● EXTRACTED INFORMATION:
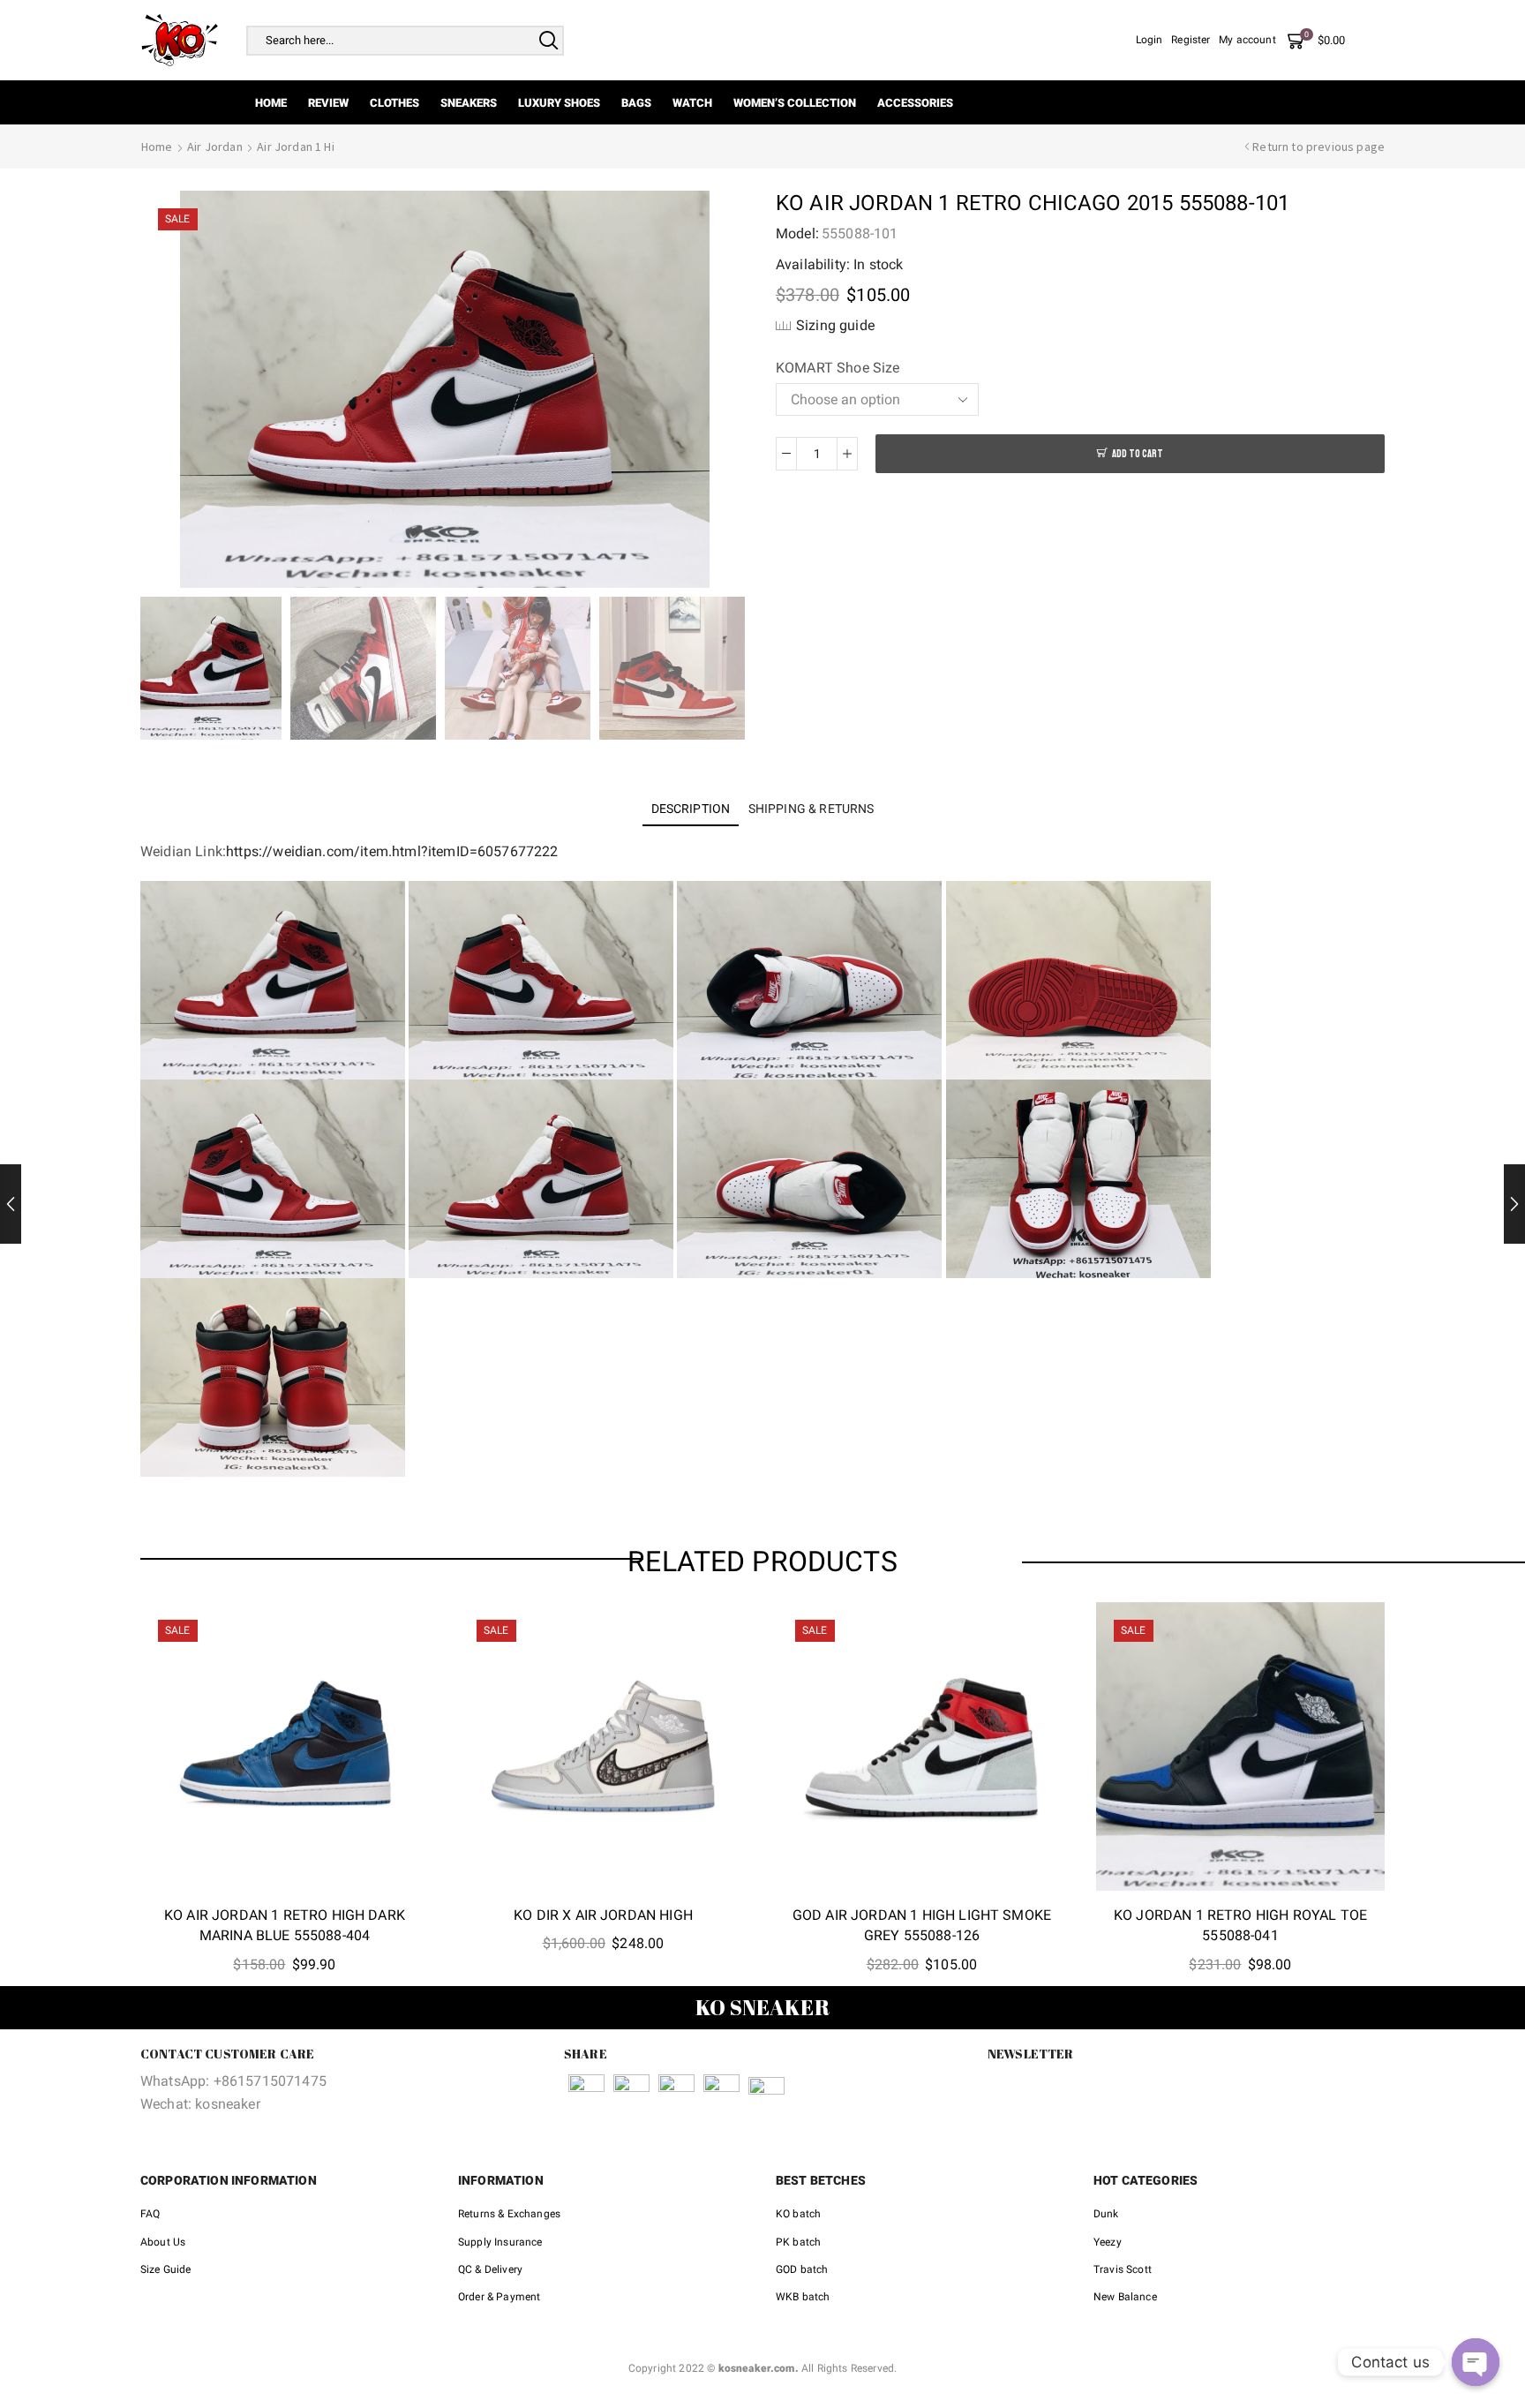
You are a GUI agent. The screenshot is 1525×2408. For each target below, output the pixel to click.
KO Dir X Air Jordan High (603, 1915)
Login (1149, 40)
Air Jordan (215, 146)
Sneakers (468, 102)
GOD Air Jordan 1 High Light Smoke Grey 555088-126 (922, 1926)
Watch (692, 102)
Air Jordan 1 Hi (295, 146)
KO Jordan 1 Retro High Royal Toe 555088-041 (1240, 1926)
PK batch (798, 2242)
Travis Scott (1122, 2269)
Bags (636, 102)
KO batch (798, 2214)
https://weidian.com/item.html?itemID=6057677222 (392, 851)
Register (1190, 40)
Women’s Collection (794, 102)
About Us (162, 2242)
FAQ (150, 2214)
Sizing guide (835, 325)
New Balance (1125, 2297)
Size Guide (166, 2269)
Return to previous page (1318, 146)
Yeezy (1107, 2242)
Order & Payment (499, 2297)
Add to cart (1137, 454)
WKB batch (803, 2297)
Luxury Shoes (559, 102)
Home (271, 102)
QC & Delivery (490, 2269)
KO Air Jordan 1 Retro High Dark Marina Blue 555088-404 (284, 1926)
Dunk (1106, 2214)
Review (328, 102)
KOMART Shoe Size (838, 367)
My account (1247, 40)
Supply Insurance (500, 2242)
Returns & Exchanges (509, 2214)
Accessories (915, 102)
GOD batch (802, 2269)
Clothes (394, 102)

● EXERCISE DETAILS:
Using the material above, report each line where "High" occurs.

● RESPONSE BOX:
KO Dir X Air Jordan High (603, 1915)
GOD Air Jordan 1 High Light Smoke Grey 555088-126 (922, 1926)
KO Jordan 1 Retro High Royal Toe 555088-041 (1240, 1926)
KO Air Jordan 1 Retro High Dark Marina Blue 555088-404 (284, 1926)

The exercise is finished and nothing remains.